According to Proctor, when Windom and Hutcherson -- who was still in the training phase of the job -- arrived on the scene, they were greeted by the suspect, who had taken a hostage.

"Both officers maintained their cover until the suspects exited the store. Officer Windom made several attempts to convince the suspect to release the hostage while Hutcherson was keeping a very close eye on the second suspect. When the second suspect turned and pointed his weapon toward his training officer, Officer Hutcherson alerted Officer Windom and then fired his service weapon, striking the suspect," Proctor said.

"The heroic acts of Windom and Hutcherson resulted in the arrest of the suspects, the recovery of their weapons and the money taken from the Family Dollar. Their bravery during that extremely dangerous situation has earned them the recognition as the Albany Police Department's Officers of the Year," he finished.

Tomlinson, the department's Civilian of the Year, has been with the APD for 10 years and works in the department's Support Services Bureau.

The APD's system administrator, Tomlinson oversees operations of 150 computers and 60 mobile data terminals, Proctor said.

"Dennis knows the needs of the department and displays a 'can-do' attitude daily. You can ask him a question and he does his best to provide a solution," Proctor said. "Co-workers say Dennis has a real team player's spirit.
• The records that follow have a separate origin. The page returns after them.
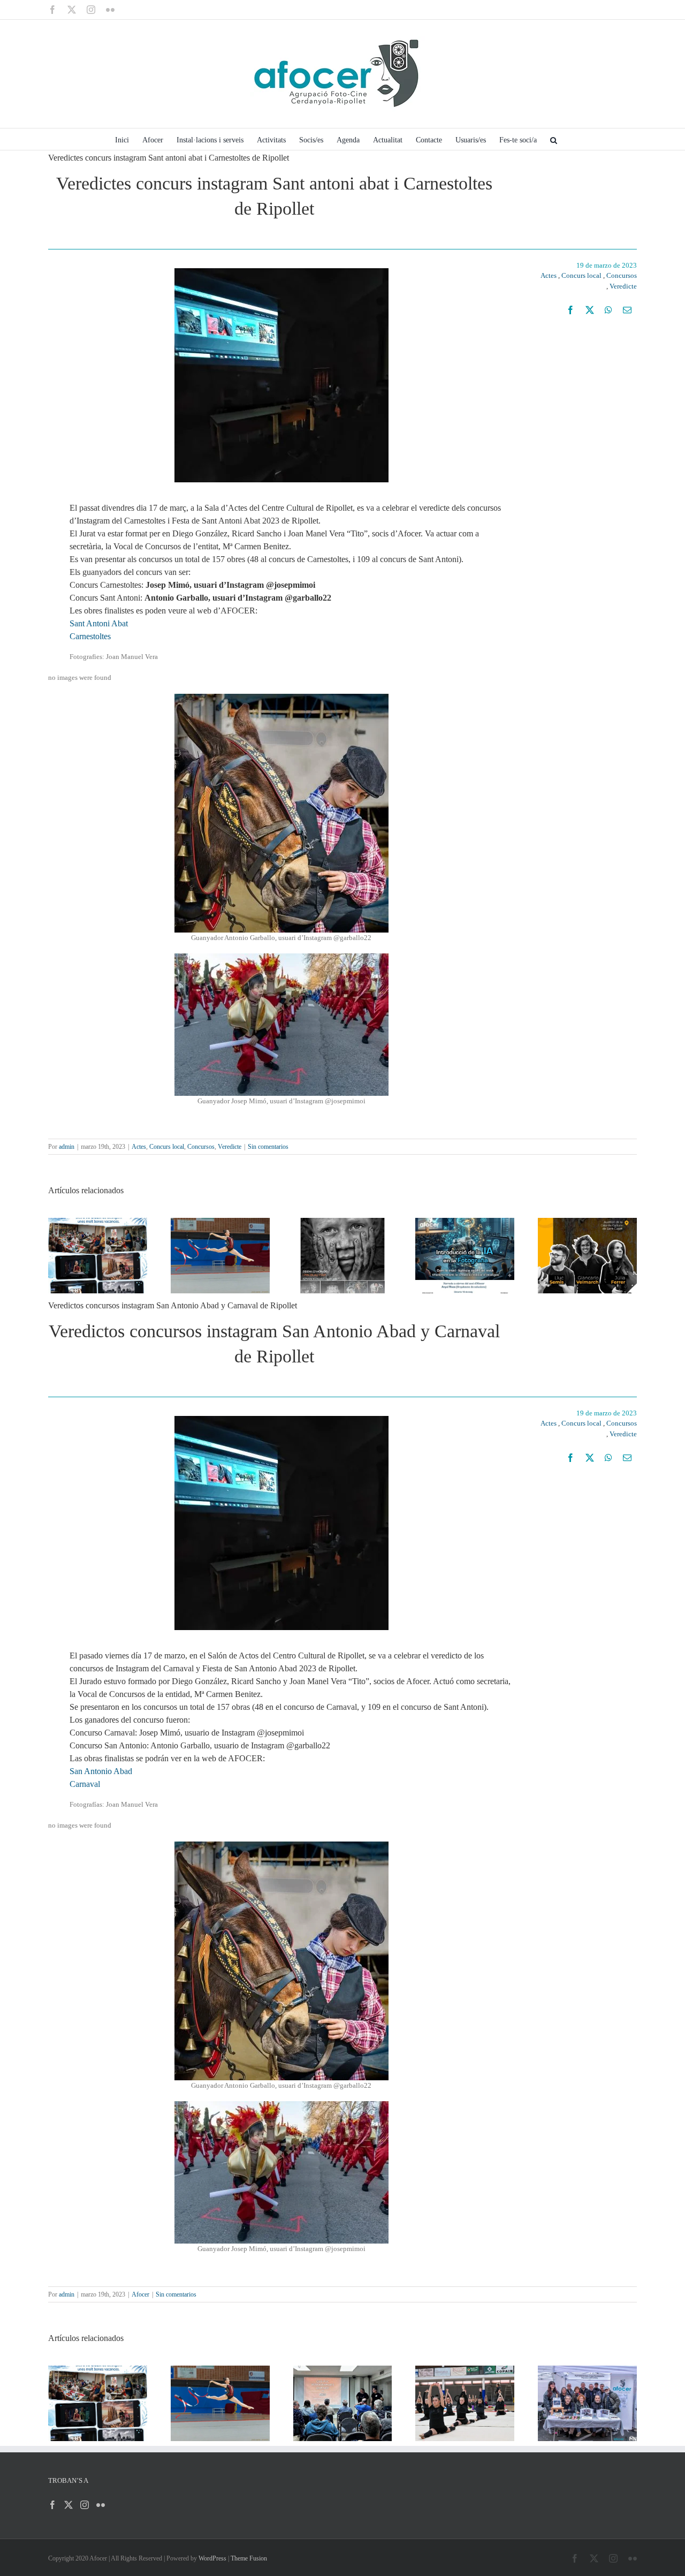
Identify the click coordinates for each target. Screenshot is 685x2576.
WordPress (212, 2558)
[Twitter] (68, 2505)
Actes (549, 275)
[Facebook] (570, 310)
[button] (553, 139)
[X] (589, 310)
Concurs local (581, 275)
They also say they enjoy his sharp but kind sense of humor. Most importantly, Dennis is a hard worker and will work as long as it takes to complete a task."

Johnson was recognized as much for her work away from the department as with it.

A graduate of the 20th session of the Citizens Police Academy -- a 12-week program that allows citizens to get a real-world perspective on police work from investigations to forensics to traffic -- Johnson has taken it upon herself to create the first ever Citizens Police Academy Alumni Association, Proctor said.

Along with board members, Johnson was able to get the organization incorporated last year and is working to finalize the group as a nonprofit association.

Proctor said that there are currently 15 members who meet monthly at the Law Enforcement Center.

"Mrs. Johnson strives for excellence and accepts nothing less. And this evening, we acknowledge her hard work and dedication by presenting the 2010 Citizen of the Year Award," Proctor said.

The awards were greeted with a standing ovation from the commission and audience members.